■ **Task objective**: Please output the passage of the pharmacy plastic-reduction article starting at "Pharmacist’s fantastic plastic-cutting" and ending at "his improvement project.", word for word.

Pharmacist’s fantastic plastic-cutting project

Monday June 24, 2019

An improvement project led by pharmacy technician Sam Coombes will stop the trust using nearly 70,000 single-use plastic bags a year.

Sam’s vision for “a green sustainable pharmacy” was showcased at the 2019 Clinical Pharmacy Congress in London (7-8 June), where colleagues from around the country commended his improvement project.

Having the opportunity to take on this project has been very exciting and empowering

 “My poster presentation was really well received,” said Sam, “and I was taken aback by the number of pharmacists saying what a good project it was. Many asked me for further information so they too could go ahead and replicate this work, which I was really happy about.”

Research has shown the NHS is responsible for one in every 100 tonnes of landfill rubbish. And Sam, who works in the High Cost Drugs Team in Worthing, discovered our Pharmacy uses more than half a million items of single-use plastic every three years.

Spurred on by the disastrous effect plastic has on our ecology, Sam decided he could make difference and so, with the support of his managers, he set about tackling the problem.

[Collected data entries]
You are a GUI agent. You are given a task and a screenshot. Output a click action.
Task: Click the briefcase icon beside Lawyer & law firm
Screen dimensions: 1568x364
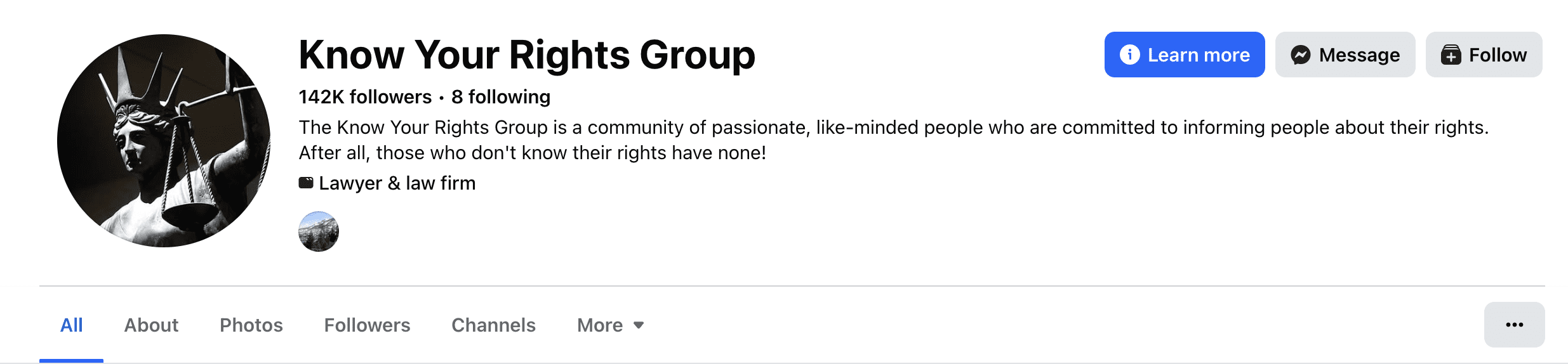point(306,183)
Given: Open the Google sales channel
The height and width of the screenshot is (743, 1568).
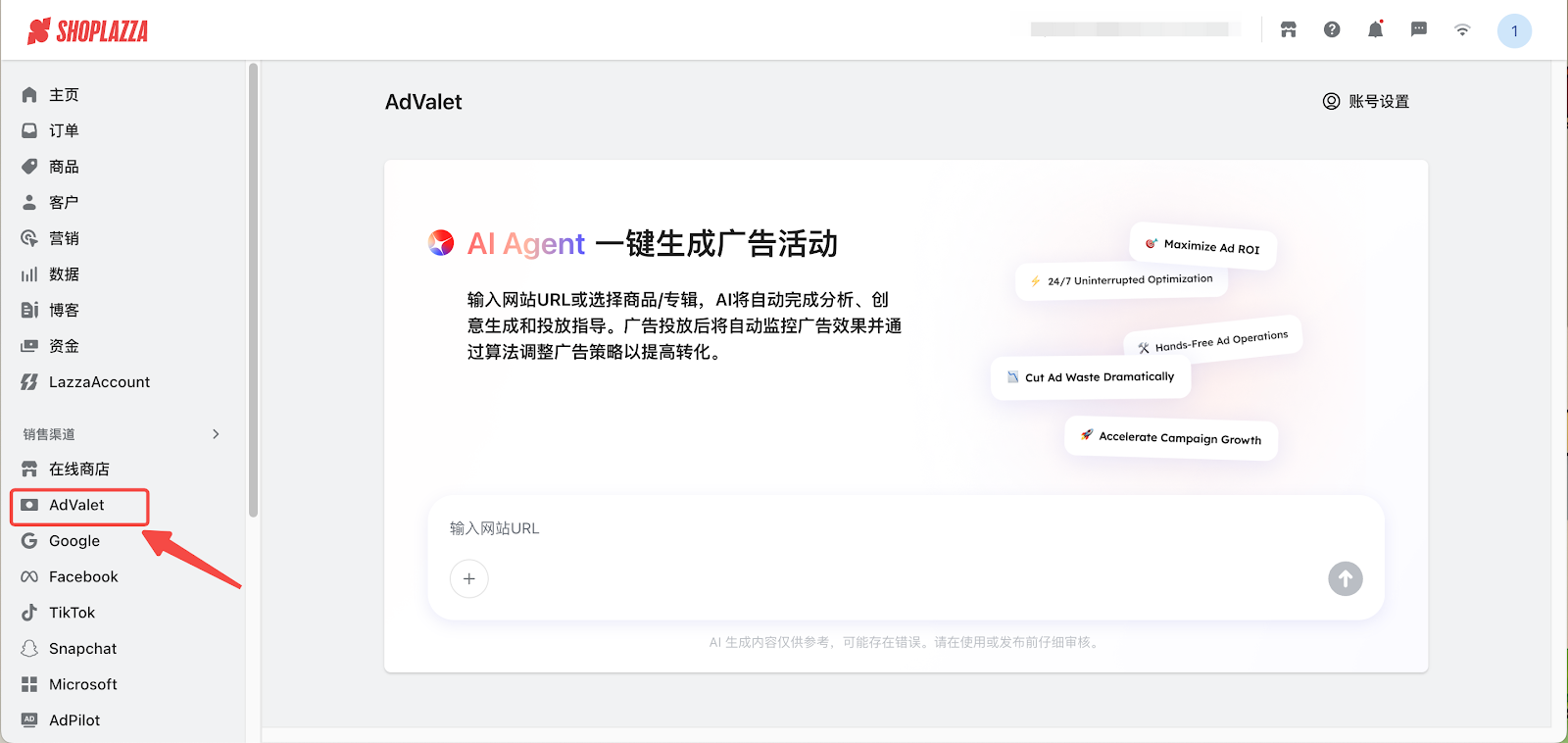Looking at the screenshot, I should pyautogui.click(x=74, y=541).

■ **Expected answer**:
Pharmacist’s fantastic plastic-cutting project

Monday June 24, 2019

An improvement project led by pharmacy technician Sam Coombes will stop the trust using nearly 70,000 single-use plastic bags a year.

Sam’s vision for “a green sustainable pharmacy” was showcased at the 2019 Clinical Pharmacy Congress in London (7-8 June), where colleagues from around the country commended his improvement project.